The colored version is also available in reasonably detailed high resolution also, which reveals that many of the streams documented on the 1850s map were lost to development within the 40 plus year time-frame when this was published.

aerial_sm

Proctor’s map of Vancouver is an interesting example of the disappeared streams concept being investigated back in the 1970s, and makes me think that in many cities, there were probably efforts even earlier by others.  Carrying on that tradition and modernizing the maps were a good attempt to reconnect people with place and ecological history.  Also, the early plans, surveys and aerial lithographs allow us to connect landscape change over time.  They offer a bit more margin of error, since they don’t have the same fidelity of aerial photography was not in continuous practice until well into the 20th Century.

Many precedents and projects from the around the globe, being slowly populated in the Resources section.  These will all get some more in-depth attention, and starting it off locally, I wanted to highlight The Waterlines Project.  The ability to ‘Discover and Explore Seattle’s Past Landscapes’ is hosted by the Burke Museum of Natural History and Culture, and offers a densely researched and vibrant picture of the historic cultural and ecology of Seattle prior to the significant engineering that has subsequently taken place.

“Founded on Indian ground by American settlers in 1851, Seattle is one of the most dramatically engineered cities in the United States.  Its shorelines have been extended, lagoons filled, hills flattened and rivers re-routed.  Built on an active geological fault near a large volcano, Seattle has also been jolted by huge earthquakes, washed by tsunamis, covered by volcanic mud and ash, fluted by glaciers and edged by rising seas.”
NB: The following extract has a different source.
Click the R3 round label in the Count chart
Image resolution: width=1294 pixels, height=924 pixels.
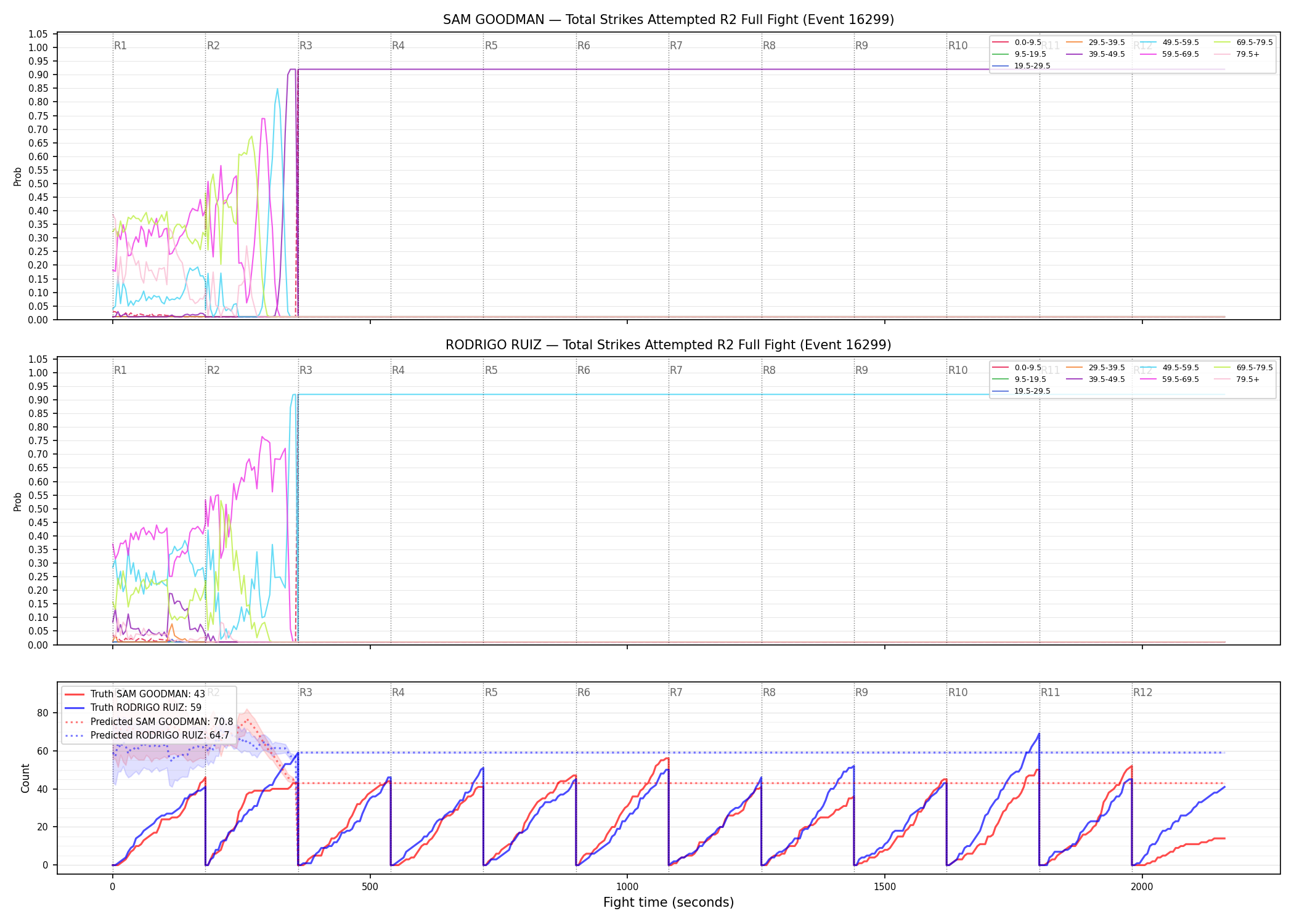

The project is historical in nature, using the shorelines as a datum for use and reconfiguration over time, which the creators offer as”an appropriate and compelling framework for viewing the city’s history–one that will engage public audiences and raise themes that are important in American history.”  Synthesis of documentary info (maps, photos) alongside oral histories and other archaeological and geological study weaves a mosaic visual that is more accessible to the public.
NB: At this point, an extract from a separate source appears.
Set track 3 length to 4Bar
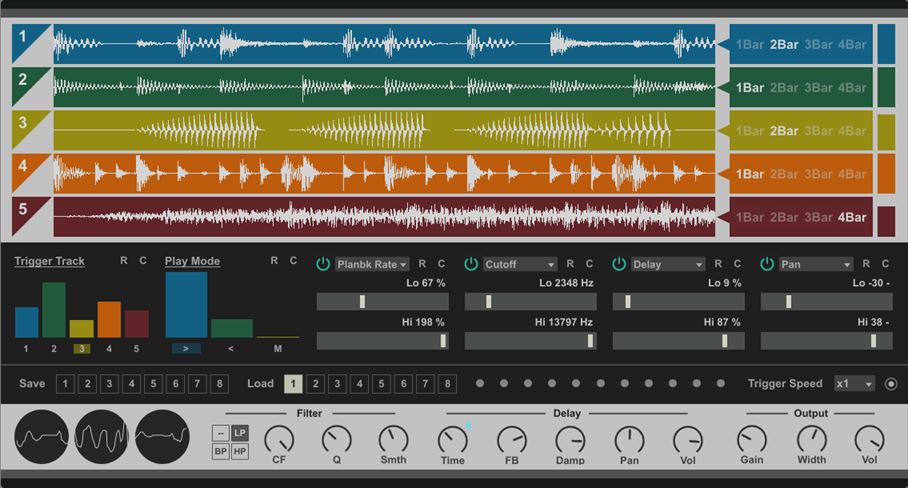pyautogui.click(x=852, y=131)
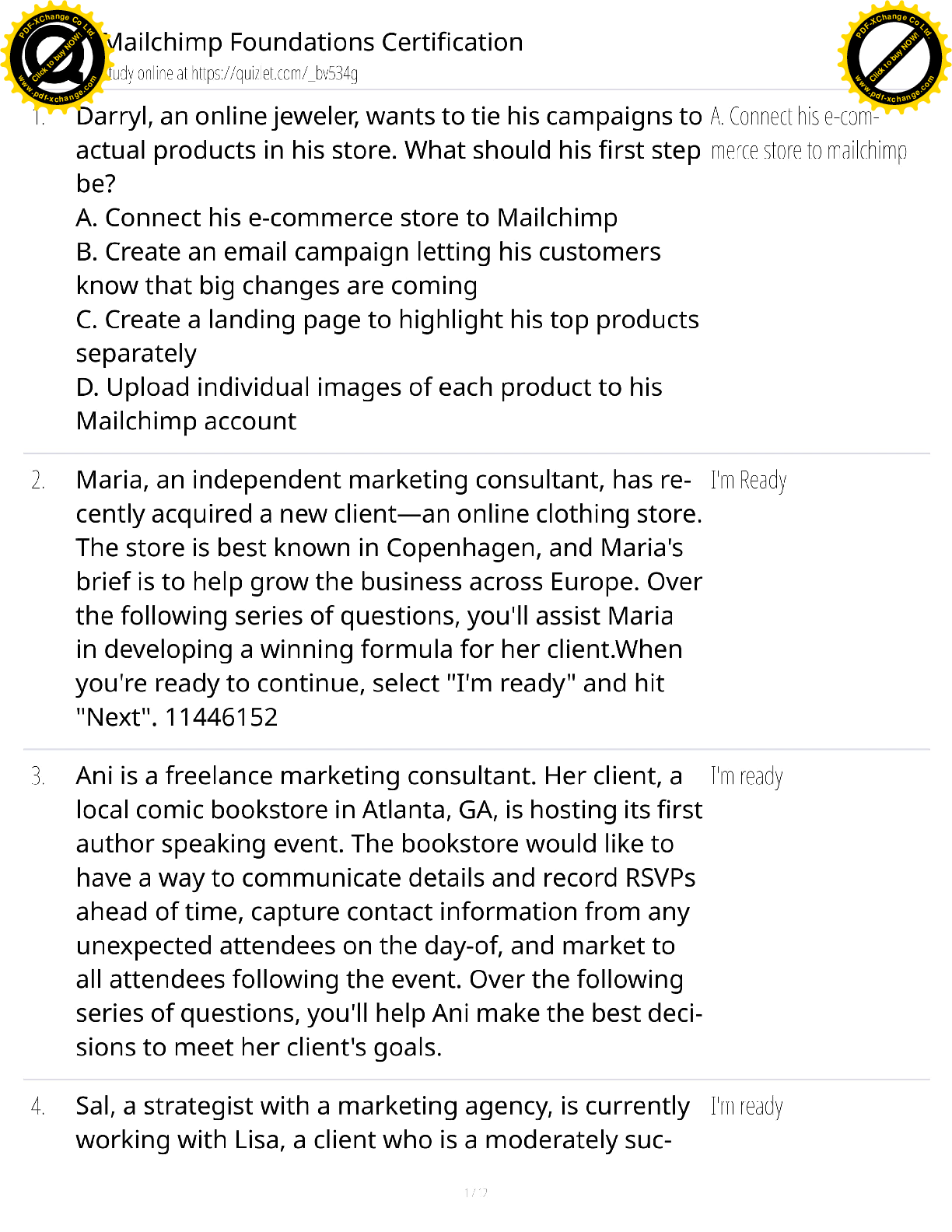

The main product of the project is the large Waterlines Project Map, which available in a number of places around Seattle, as well as graphic and PDF download on the site.  The front illustrates the mid-19th Century landscape, before settlement by non-native peoples, including keyed places that reference Coast Salish terms, many of which are evocative and descriptive of function, such as The Growing Place and Water Falling Over an Edge.  The ecology is also evident, with a range of forest, prairie, wetland, rivers and creeks.

waterlines_map_large

There’s also a very faint outline of the modern shoreline, which doesn’t dominate but gives a feel for the adjustment of these Waterlines the significant filling, straightening, and flattening that occurred.  This is highly evident in the mouth of the Duwamish River seen below, with the creation of Harbor Island and industrial lands south of downtown, as well as the channelization of the previously bendy river.

waterlines_map_closeup

The back side of the map shows more information in the form of tours of significant historical stories, such as the lakes, glaciation, and rivers, as well as the original settlement location in current Pioneer Square, which was also an indigenous village named The Crossing Over Place.  There’s also a timeline of the most recent 20,000 years of geology and development for a bit of long context.

waterlines_map_back_large

waterlines_map_back_closeup

The background for the map is immense, drawing from the previous work of the the Puget Sound River History Project, and involves multiple disciplines. yet it’s simple and effective, somewhat similar to the Mannahatta 2D visuals.  The site offers additional source materials, such as maps, photographs and links to resources.  Some interesting juxtaposition occurs when paired with recent aerial photos at similar scale – both as a way to emphasis erasure and addition, but also to show traces of what still remains.

duwamish_valley_2

The iterations of time between the two time intervals above are indicative of the Seattle penchant for ‘making land’ (matched in intensity with ‘taking land’ perhaps).  The story of the filling of the Duwamish and colonization of tideflats and water from 1875 through 2008 in the series below and reinforces the significant alteration that both radically shifted the ecology of Seattles only river, but also provided land to grow the city and industrial base.

duwamish_estuary_fill_series

The core team includes Peter Lape, Amir Sheikh, and Donald Fels, and a host of collaborators listed here.  While referential, the focus is not on the buried streams and creeks, so my work is complementary and draws much in terms of inspiration and information from this project as well as possible collaborations and resources in Seattle.

For a bit more context surrounding the Little Crossing Over Place, this video made by the team shows the transformation of the Pioneer Square area of Seattle “a bird’s eye glimpse at some of the social, economic, and landscape histories of the neighborhood through time.” 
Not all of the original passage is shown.